The researchers used an existing offshore wind farm near Sweden as the basis for their study, comparing the existing tightly packed, grid-like layout to six alternative configurations. In some models, they kept the turbines in neat rows but spaced them farther apart. In others, they shifted the alignment of every other row, similar to how rows of theater seats are staggered to improve the views of people further back.
In their simulations, the team took into account the eddies, or swirls of choppy air, that wind turbines create downwind as their blades spin — and how that air movement would impact surrounding turbines. They found that the most efficient arrangement was a combination of two approaches. By both spacing the turbines farther apart and staggering the rows, the improved layout would decrease losses caused by eddies and improve overall performance by a third.
The optimal configuration had the rows oriented to face the prevailing wind direction, for example from the southwest in the summer along the U.S. East Coast. Most locations, however, have more than one dominant direction from where wind blows throughout the year. The optimal configuration for a season may not be optimal in another season, when the prevailing wind changes direction and intensity.
"Staggering every other row was amazingly efficient," said Cristina Archer, associate professor of physical ocean science and engineering and geography at the University of Delaware.
Considering these various factors could better inform where and how to configure future offshore wind farms, Archer explained.
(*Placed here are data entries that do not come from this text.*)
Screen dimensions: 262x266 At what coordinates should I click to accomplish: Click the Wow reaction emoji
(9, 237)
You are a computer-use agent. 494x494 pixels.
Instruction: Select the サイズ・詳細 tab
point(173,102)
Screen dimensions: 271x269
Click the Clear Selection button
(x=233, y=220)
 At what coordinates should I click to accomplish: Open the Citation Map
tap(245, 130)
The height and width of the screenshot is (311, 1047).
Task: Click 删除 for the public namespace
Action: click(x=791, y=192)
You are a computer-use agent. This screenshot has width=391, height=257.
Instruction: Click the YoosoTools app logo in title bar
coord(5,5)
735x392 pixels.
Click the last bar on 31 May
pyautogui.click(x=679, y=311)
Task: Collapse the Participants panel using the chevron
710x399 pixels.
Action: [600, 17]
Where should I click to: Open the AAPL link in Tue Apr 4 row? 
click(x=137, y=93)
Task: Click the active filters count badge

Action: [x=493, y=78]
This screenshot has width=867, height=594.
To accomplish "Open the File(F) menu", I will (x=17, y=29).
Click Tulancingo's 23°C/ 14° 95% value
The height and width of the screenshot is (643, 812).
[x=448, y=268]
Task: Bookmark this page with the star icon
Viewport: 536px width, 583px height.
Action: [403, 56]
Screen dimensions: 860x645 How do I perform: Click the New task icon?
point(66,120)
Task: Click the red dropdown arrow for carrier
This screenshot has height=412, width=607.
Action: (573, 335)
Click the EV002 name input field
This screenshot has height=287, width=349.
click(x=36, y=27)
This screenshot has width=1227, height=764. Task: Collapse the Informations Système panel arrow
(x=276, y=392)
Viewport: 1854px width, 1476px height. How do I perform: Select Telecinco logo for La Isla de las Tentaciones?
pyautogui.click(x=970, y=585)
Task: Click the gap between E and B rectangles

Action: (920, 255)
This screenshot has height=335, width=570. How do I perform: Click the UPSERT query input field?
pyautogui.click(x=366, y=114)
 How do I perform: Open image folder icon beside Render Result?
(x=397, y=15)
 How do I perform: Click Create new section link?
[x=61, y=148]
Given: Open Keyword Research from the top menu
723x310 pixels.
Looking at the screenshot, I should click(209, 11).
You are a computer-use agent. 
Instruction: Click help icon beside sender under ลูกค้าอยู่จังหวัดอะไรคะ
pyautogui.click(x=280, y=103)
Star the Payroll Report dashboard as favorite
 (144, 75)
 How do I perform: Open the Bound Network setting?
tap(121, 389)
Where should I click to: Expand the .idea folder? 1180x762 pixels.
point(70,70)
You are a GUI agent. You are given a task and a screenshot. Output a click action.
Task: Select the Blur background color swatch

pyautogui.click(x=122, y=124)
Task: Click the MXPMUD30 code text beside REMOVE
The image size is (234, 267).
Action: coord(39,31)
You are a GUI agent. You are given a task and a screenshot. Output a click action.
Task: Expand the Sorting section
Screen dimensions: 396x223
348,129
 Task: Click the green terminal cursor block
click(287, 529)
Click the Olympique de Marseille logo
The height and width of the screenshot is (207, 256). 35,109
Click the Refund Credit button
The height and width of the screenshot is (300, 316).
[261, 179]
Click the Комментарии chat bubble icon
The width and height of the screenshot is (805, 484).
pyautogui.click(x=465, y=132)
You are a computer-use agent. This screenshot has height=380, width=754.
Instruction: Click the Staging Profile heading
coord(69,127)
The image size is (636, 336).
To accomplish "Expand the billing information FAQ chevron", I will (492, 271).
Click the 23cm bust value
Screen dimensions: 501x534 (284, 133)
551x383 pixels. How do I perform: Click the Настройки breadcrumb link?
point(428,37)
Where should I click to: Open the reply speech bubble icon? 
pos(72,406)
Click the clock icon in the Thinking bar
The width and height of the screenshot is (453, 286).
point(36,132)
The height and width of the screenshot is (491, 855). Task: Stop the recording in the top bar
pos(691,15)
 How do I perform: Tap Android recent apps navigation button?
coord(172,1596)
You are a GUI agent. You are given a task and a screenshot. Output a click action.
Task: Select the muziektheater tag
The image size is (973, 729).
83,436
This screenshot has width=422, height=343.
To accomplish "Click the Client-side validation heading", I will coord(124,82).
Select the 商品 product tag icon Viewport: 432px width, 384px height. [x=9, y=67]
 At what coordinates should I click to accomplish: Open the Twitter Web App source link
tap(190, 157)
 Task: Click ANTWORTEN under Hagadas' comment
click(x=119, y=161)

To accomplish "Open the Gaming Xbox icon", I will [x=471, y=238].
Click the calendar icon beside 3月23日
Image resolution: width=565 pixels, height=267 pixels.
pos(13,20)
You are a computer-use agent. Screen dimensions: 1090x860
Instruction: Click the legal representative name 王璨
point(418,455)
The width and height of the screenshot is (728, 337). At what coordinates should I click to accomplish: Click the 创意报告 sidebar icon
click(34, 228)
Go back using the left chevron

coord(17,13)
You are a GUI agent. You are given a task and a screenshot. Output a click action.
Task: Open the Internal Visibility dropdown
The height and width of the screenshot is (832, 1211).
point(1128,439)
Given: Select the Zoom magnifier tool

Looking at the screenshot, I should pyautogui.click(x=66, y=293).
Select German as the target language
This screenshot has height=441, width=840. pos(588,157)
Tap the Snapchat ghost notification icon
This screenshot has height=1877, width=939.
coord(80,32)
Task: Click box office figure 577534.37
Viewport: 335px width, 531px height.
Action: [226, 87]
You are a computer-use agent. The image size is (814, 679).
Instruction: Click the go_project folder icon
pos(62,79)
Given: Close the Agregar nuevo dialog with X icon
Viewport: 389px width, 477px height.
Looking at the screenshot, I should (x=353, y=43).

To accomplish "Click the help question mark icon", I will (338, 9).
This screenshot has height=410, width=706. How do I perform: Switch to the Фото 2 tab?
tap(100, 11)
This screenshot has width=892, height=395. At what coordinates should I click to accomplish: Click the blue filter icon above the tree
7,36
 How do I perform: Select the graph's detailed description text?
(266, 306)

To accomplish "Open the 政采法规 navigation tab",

"We want to explore all these trade-offs systematically, one by one," she said.
Last year, Archer and colleague Mark Jacobson of Stanford University ran a model and declared that wind turbines could power half the world's future energy demands with minimal environmental impact. In a follow-up to that study, Archer and Jacobson examined how worldwide wind energy potential varies seasonally. They found that in most regions where wind farms could feasibly be built on land and offshore, capacity is greatest from December to February.
However, even factoring in seasonal variability, the researchers found there is enough wind to cover regional electricity demand.
"I'm hoping these will be tools for giving a general overview of wind at the global scale," Archer said.
Published last month in Geophysical Research Letters